- _Stored data entries_:
____________

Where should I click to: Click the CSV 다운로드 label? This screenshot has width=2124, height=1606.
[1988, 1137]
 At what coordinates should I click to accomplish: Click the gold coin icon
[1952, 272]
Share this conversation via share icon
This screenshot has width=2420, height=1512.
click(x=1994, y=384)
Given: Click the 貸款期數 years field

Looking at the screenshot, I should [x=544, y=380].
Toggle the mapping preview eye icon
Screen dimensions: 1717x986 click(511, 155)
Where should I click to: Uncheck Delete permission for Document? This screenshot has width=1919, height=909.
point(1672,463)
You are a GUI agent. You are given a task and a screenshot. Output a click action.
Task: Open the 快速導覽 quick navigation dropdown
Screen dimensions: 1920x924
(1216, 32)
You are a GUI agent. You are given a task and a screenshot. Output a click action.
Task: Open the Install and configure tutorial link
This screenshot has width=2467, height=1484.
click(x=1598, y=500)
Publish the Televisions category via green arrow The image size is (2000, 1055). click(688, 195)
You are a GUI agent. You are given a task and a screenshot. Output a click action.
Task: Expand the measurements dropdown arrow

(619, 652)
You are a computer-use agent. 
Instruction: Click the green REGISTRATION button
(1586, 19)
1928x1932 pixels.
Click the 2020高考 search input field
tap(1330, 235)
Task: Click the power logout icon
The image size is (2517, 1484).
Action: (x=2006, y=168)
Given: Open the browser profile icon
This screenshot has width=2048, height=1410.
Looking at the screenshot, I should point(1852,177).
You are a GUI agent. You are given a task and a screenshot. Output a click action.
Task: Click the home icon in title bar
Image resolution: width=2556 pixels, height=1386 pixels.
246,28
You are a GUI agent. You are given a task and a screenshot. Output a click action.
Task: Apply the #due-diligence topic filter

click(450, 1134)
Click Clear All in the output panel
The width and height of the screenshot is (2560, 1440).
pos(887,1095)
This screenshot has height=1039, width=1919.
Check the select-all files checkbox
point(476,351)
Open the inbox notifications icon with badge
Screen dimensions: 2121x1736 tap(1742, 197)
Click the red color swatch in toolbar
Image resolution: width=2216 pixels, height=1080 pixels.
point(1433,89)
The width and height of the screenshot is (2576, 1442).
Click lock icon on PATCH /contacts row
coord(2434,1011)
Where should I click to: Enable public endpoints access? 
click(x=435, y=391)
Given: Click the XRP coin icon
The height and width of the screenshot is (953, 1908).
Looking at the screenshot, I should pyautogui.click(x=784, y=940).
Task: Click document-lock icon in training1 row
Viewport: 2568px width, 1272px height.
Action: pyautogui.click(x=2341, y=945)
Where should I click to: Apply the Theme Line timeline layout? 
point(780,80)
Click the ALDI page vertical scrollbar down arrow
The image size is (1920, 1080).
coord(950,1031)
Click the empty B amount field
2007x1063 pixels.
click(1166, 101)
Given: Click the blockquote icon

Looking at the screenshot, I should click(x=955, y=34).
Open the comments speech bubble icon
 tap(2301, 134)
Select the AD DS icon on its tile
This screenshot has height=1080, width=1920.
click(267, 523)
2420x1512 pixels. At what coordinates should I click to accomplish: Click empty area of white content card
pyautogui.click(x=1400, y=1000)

____________

- _HOW TO COMPLETE THIS TASK_:
Every entry should be retyped exactly as shown.

- _RESULT OF THE EXERCISE_:
Where should I click to: Click the CSV 다운로드 label? This screenshot has width=2124, height=1606.
[1988, 1137]
 At what coordinates should I click to accomplish: Click the gold coin icon
[1952, 272]
Share this conversation via share icon
This screenshot has width=2420, height=1512.
click(x=1994, y=384)
Given: Click the 貸款期數 years field

Looking at the screenshot, I should [x=544, y=380].
Toggle the mapping preview eye icon
Screen dimensions: 1717x986 click(511, 155)
Where should I click to: Uncheck Delete permission for Document? This screenshot has width=1919, height=909.
point(1672,463)
You are a GUI agent. You are given a task and a screenshot. Output a click action.
Task: Open the 快速導覽 quick navigation dropdown
Screen dimensions: 1920x924
(1216, 32)
You are a GUI agent. You are given a task and a screenshot. Output a click action.
Task: Open the Install and configure tutorial link
This screenshot has width=2467, height=1484.
click(x=1598, y=500)
Publish the Televisions category via green arrow The image size is (2000, 1055). click(688, 195)
You are a GUI agent. You are given a task and a screenshot. Output a click action.
Task: Expand the measurements dropdown arrow

(619, 652)
You are a computer-use agent. 
Instruction: Click the green REGISTRATION button
(1586, 19)
1928x1932 pixels.
Click the 2020高考 search input field
tap(1330, 235)
Task: Click the power logout icon
The image size is (2517, 1484).
Action: (x=2006, y=168)
Given: Open the browser profile icon
This screenshot has width=2048, height=1410.
Looking at the screenshot, I should point(1852,177).
You are a GUI agent. You are given a task and a screenshot. Output a click action.
Task: Click the home icon in title bar
Image resolution: width=2556 pixels, height=1386 pixels.
246,28
You are a GUI agent. You are given a task and a screenshot. Output a click action.
Task: Apply the #due-diligence topic filter

click(450, 1134)
Click Clear All in the output panel
The width and height of the screenshot is (2560, 1440).
pos(887,1095)
This screenshot has height=1039, width=1919.
Check the select-all files checkbox
point(476,351)
Open the inbox notifications icon with badge
Screen dimensions: 2121x1736 tap(1742, 197)
Click the red color swatch in toolbar
Image resolution: width=2216 pixels, height=1080 pixels.
point(1433,89)
The width and height of the screenshot is (2576, 1442).
Click lock icon on PATCH /contacts row
coord(2434,1011)
Where should I click to: Enable public endpoints access? 
click(x=435, y=391)
Given: Click the XRP coin icon
The height and width of the screenshot is (953, 1908).
Looking at the screenshot, I should pyautogui.click(x=784, y=940).
Task: Click document-lock icon in training1 row
Viewport: 2568px width, 1272px height.
Action: pyautogui.click(x=2341, y=945)
Where should I click to: Apply the Theme Line timeline layout? 
point(780,80)
Click the ALDI page vertical scrollbar down arrow
The image size is (1920, 1080).
coord(950,1031)
Click the empty B amount field
2007x1063 pixels.
click(1166, 101)
Given: Click the blockquote icon

Looking at the screenshot, I should click(x=955, y=34).
Open the comments speech bubble icon
 tap(2301, 134)
Select the AD DS icon on its tile
This screenshot has height=1080, width=1920.
click(267, 523)
2420x1512 pixels. At what coordinates should I click to accomplish: Click empty area of white content card
pyautogui.click(x=1400, y=1000)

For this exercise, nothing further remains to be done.